SPEAKER_02:Right. And knowing what we now know about the HPA axis, this makes perfect sense. If your adrenal glands have been pumping out cortisol for five years straight because you're stuck in hyperarousal, they eventually tap out, they get exhausted.
SPEAKER_00:The battery is just dead.
SPEAKER_02:The battery is dead. That's the hyperarousal state. But the sleep issue is more specific. You mentioned the 3 a.m. wake up. This is often a sign of cortisol cycle dysregulation. In a healthy person, cortisol is at its lowest around midnight and then starts to rise in the early morning to wake you up. In a chronically stressed person, that rhythm gets completely inverted or spiked. You get a jolt of cortisol when you should be in your deepest sleep. But there's also the safety aspect of sleep, right? From the polyvagal perspective.
SPEAKER_00:This is so profound. To truly sleep, to enter deep REM sleep, you have to be fully immobilized and unconscious. To a hypervigilant nervous system that is constantly scanning for threat, that is the most dangerous state imaginable. So if your amygdala, your smoke detector, thinks there's still a threat out there, it will absolutely not allow you to fully let go. It will keep jolting you awake to check the perimeter.
SPEAKER_02:So you're exhausted, but you're wired.
SPEAKER_00:That's the classic signature of sympathetic overdrive.
SPEAKER_02:Which leads right into signs three and four chronic pain and muscle tension. We talked about the fascia hardening, but there's also the concept of somatic bracing.

> [Check your understanding]
• A. Reproduce the passage on stress and sleep word for word, from "SPEAKER_00:This is so" to "check the perimeter.".
• B. List every time of day or night mentioned in the passage on stress and sleep.

Saved data entries
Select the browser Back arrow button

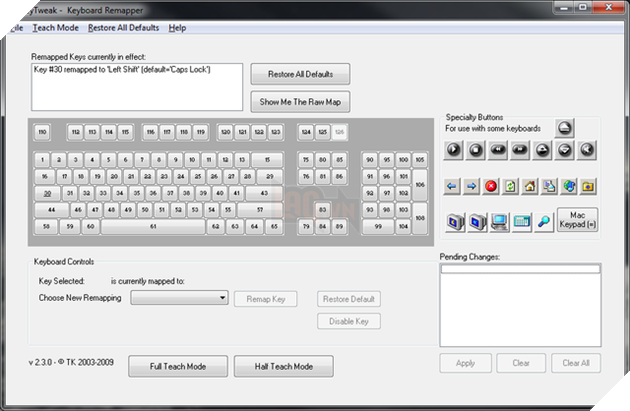tap(452, 186)
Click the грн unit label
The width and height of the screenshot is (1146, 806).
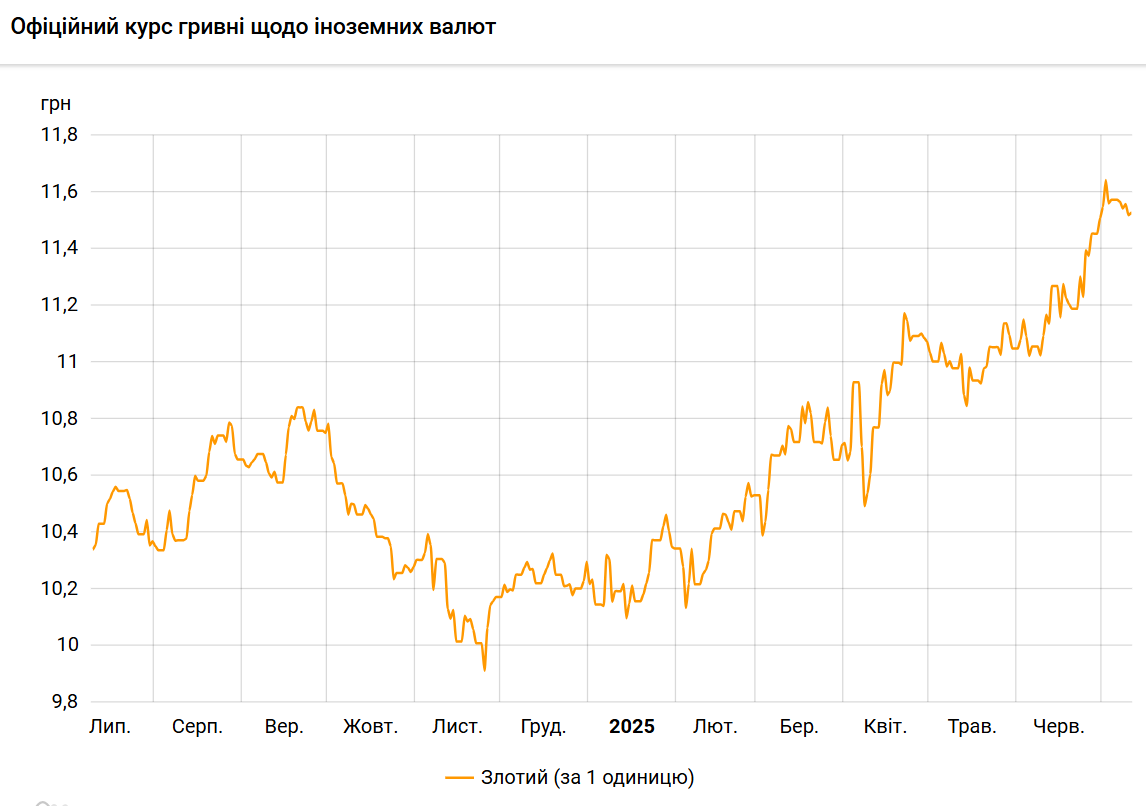(56, 103)
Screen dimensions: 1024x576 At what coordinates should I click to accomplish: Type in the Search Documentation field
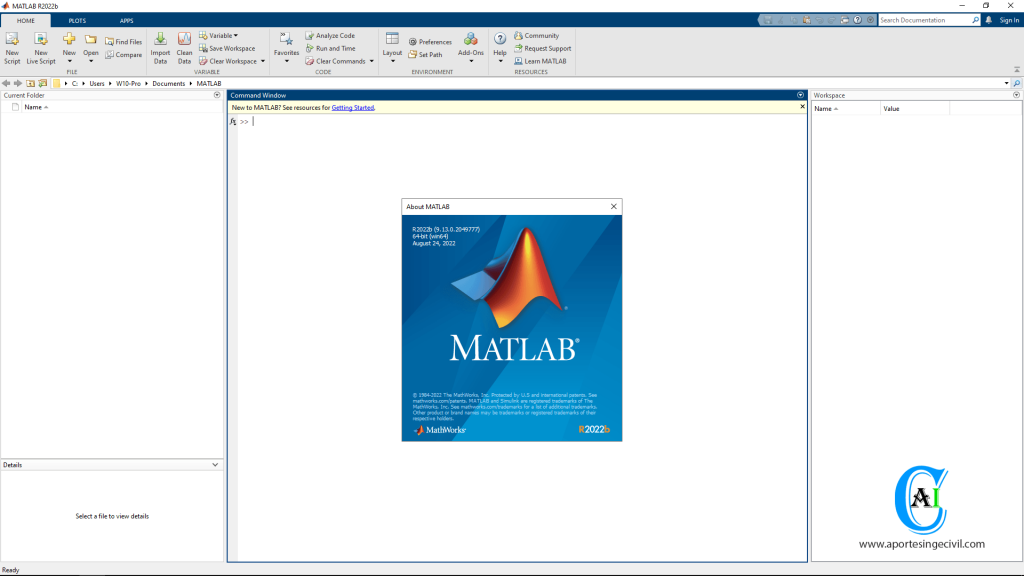click(927, 19)

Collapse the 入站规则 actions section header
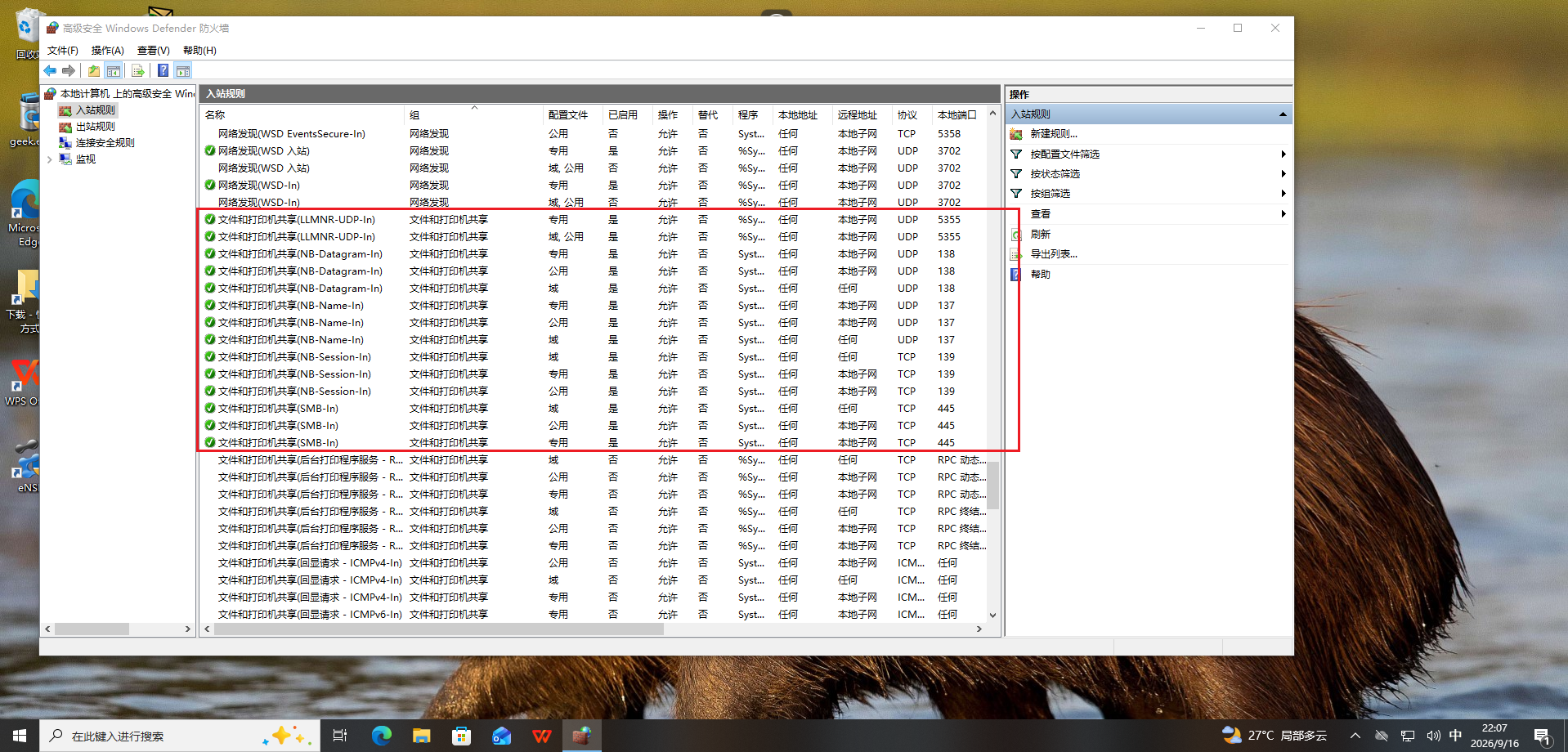click(x=1283, y=114)
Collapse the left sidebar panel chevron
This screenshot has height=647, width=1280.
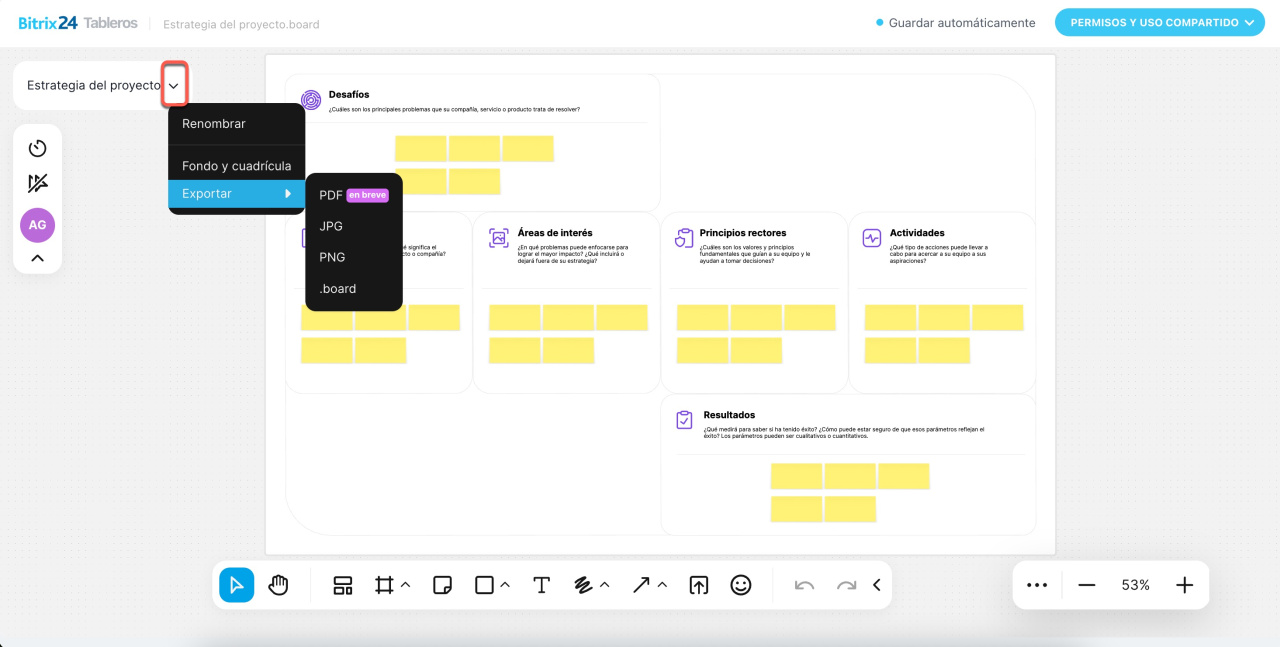coord(38,258)
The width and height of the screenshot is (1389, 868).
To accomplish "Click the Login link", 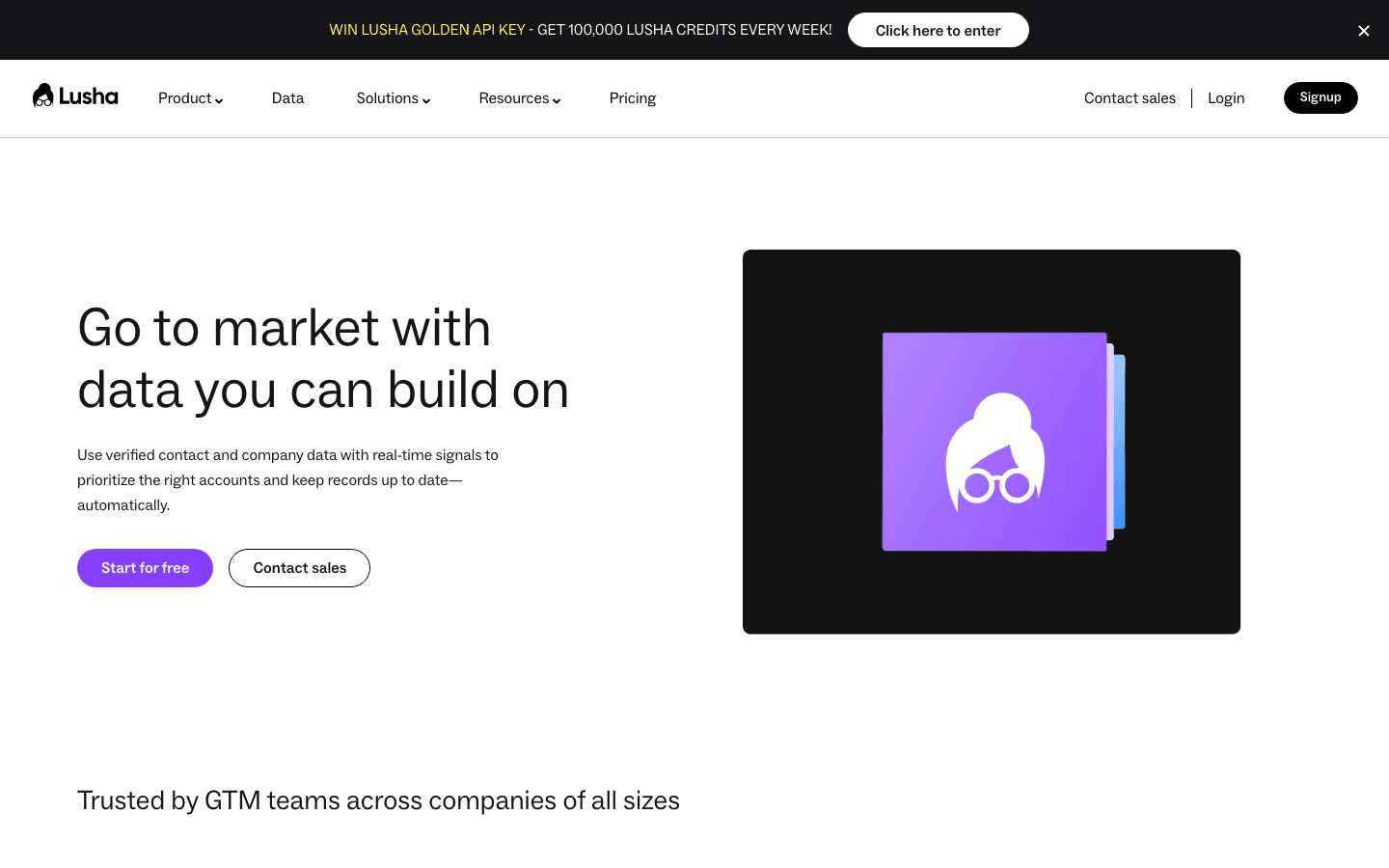I will click(x=1225, y=97).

> [Solutions in order]
• A.
SPEAKER_00:This is so profound. To truly sleep, to enter deep REM sleep, you have to be fully immobilized and unconscious. To a hypervigilant nervous system that is constantly scanning for threat, that is the most dangerous state imaginable. So if your amygdala, your smoke detector, thinks there's still a threat out there, it will absolutely not allow you to fully let go. It will keep jolting you awake to check the perimeter.

• B. 3 a.m., midnight, early morning